--- REQUIRED WORK ---
Once you find the line with "Home (335, 2540)", copy it and every line after it through the end of the entries below, exactly as written.

Stored items
++++++++

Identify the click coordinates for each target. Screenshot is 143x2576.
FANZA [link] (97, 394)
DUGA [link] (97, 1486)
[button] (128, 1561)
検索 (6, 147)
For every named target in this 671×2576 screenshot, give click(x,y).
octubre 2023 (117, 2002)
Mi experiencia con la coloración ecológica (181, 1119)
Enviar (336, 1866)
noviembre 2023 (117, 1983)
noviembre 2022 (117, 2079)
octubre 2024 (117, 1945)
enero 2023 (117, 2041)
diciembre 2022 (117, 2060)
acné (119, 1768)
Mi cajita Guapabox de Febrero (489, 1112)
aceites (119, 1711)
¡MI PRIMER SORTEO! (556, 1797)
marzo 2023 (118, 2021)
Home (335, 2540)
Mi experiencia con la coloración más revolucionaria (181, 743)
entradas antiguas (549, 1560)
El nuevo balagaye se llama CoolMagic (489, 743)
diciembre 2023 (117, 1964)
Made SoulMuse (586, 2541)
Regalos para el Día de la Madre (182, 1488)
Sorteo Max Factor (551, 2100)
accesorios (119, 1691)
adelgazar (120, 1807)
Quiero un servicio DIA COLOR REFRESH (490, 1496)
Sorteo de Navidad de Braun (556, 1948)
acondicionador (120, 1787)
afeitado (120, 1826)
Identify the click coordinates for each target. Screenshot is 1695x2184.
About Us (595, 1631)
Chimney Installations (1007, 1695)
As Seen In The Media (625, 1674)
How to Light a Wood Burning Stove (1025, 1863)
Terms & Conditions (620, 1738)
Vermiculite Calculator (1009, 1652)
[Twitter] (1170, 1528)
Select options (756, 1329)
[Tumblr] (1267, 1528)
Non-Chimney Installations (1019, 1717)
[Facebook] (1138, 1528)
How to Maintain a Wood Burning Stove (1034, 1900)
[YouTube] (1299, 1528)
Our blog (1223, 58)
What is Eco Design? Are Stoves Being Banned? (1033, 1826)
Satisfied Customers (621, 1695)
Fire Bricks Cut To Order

++++++++

--- THE ANSWER ---
Home (335, 2540)
Mi experiencia con la coloración más revolucionaria (181, 743)
entradas antiguas (549, 1560)
El nuevo balagaye se llama CoolMagic (489, 743)
diciembre 2023 (117, 1964)
Made SoulMuse (586, 2541)
Regalos para el Día de la Madre (182, 1488)
Sorteo Max Factor (551, 2100)
accesorios (119, 1691)
adelgazar (120, 1807)
Quiero un servicio DIA COLOR REFRESH (490, 1496)
Sorteo de Navidad de Braun (556, 1948)
acondicionador (120, 1787)
afeitado (120, 1826)
Identify the click coordinates for each target. Screenshot is 1695x2184.
About Us (595, 1631)
Chimney Installations (1007, 1695)
As Seen In The Media (625, 1674)
How to Light a Wood Burning Stove (1025, 1863)
Terms & Conditions (620, 1738)
Vermiculite Calculator (1009, 1652)
[Twitter] (1170, 1528)
Select options (756, 1329)
[Tumblr] (1267, 1528)
Non-Chimney Installations (1019, 1717)
[Facebook] (1138, 1528)
How to Maintain a Wood Burning Stove (1034, 1900)
[YouTube] (1299, 1528)
Our blog (1223, 58)
What is Eco Design? Are Stoves Being Banned? (1033, 1826)
Satisfied Customers (621, 1695)
Fire Bricks Cut To Order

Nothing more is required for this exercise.